** Opening Input data block **
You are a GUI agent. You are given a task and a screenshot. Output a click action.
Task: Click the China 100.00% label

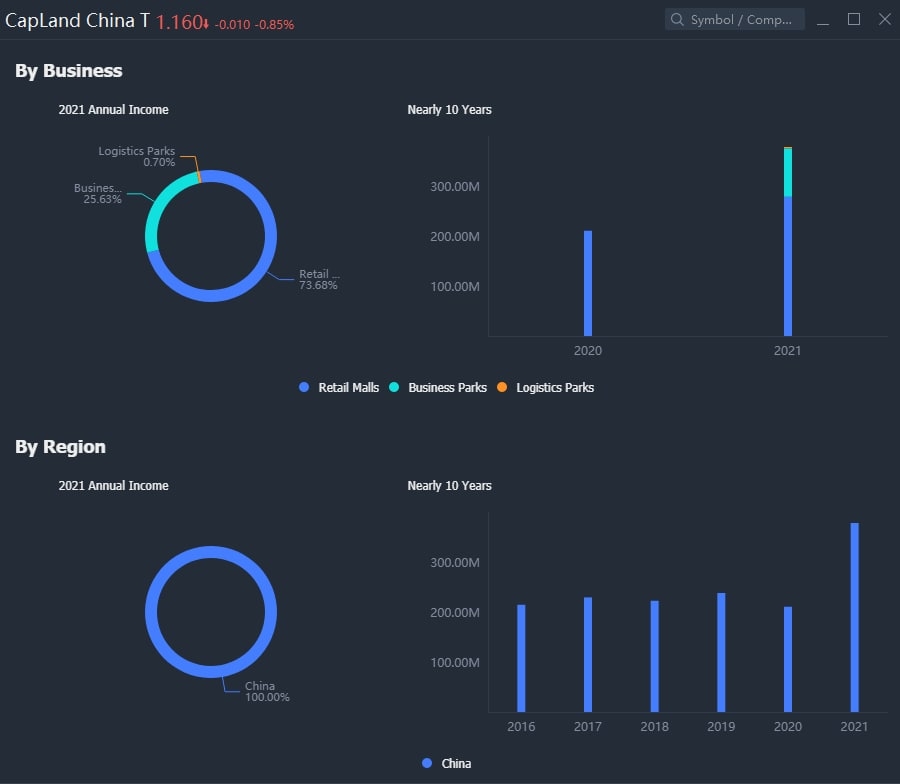[267, 691]
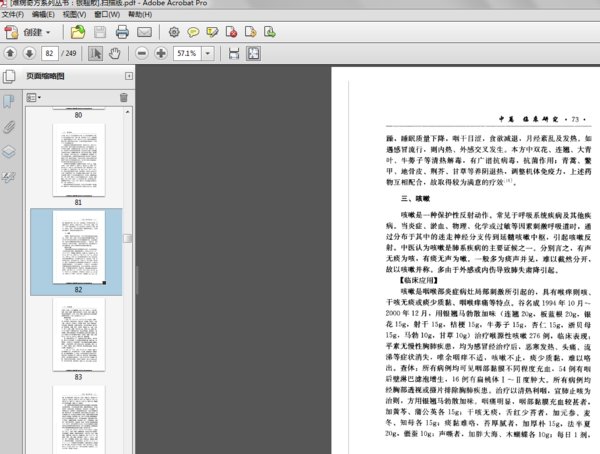600x454 pixels.
Task: Add a sticky note comment
Action: click(x=193, y=32)
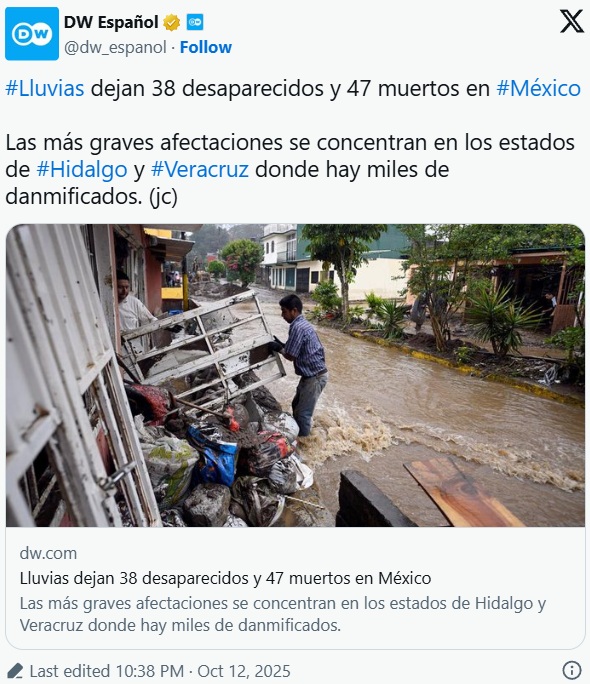The width and height of the screenshot is (590, 684).
Task: Open the #Veracruz hashtag
Action: click(x=200, y=170)
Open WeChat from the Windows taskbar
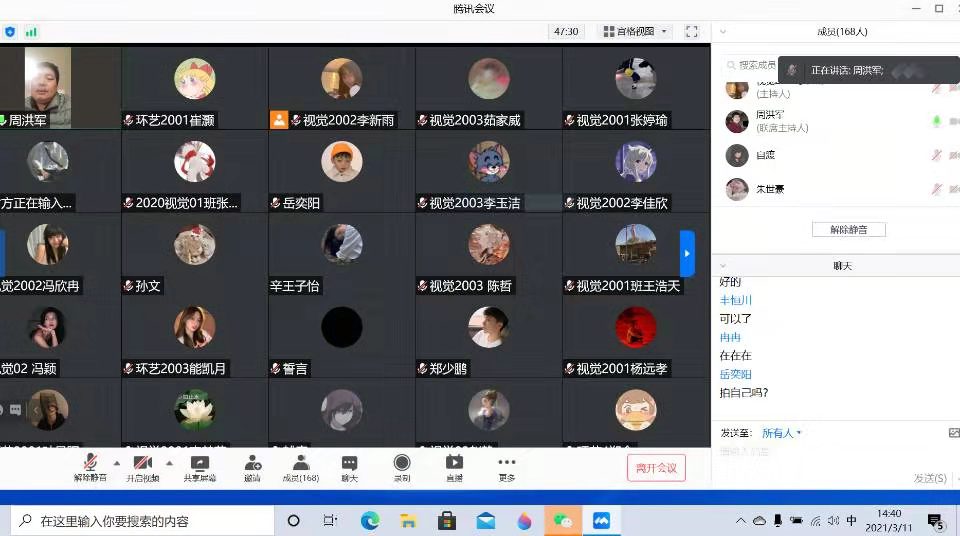Viewport: 960px width, 536px height. click(563, 521)
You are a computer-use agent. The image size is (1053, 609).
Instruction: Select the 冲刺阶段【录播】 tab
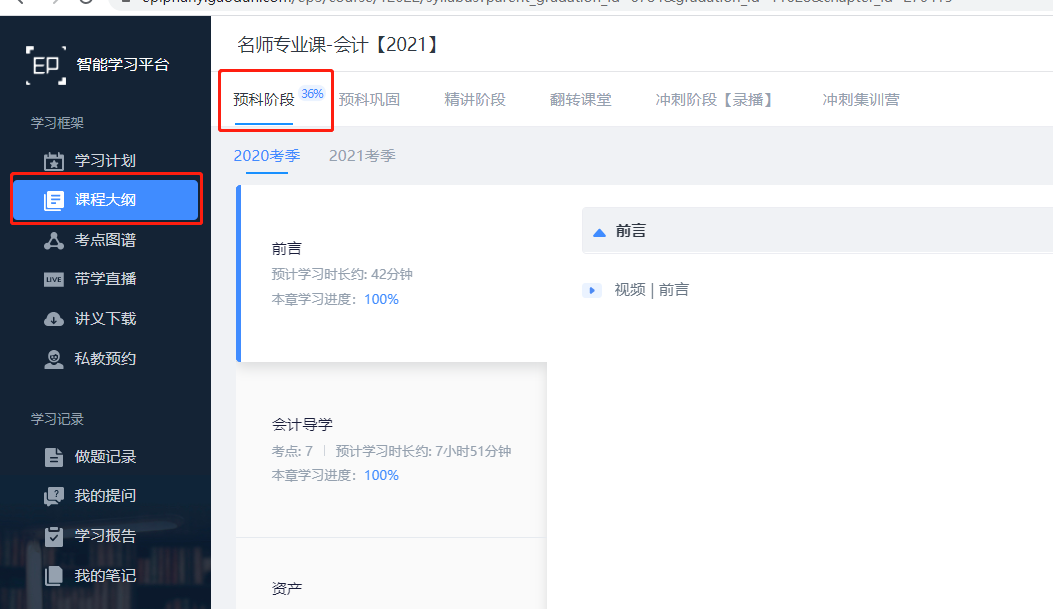click(714, 100)
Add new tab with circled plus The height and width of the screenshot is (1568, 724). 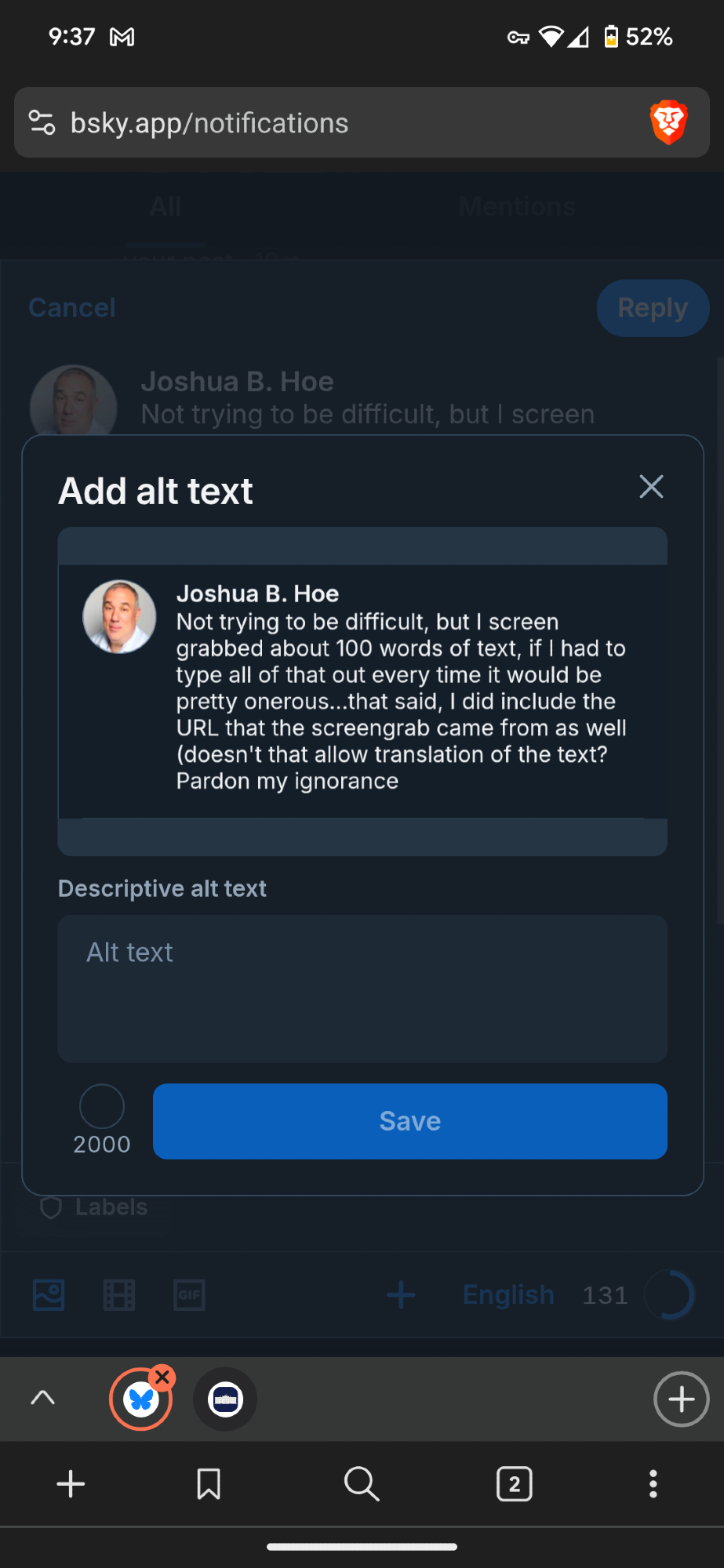(x=681, y=1399)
** Closing Input data block **
Try it —
Throughout the data above, count the lines where the word "agent" occurs, and report that figure alone.

Written reply —
2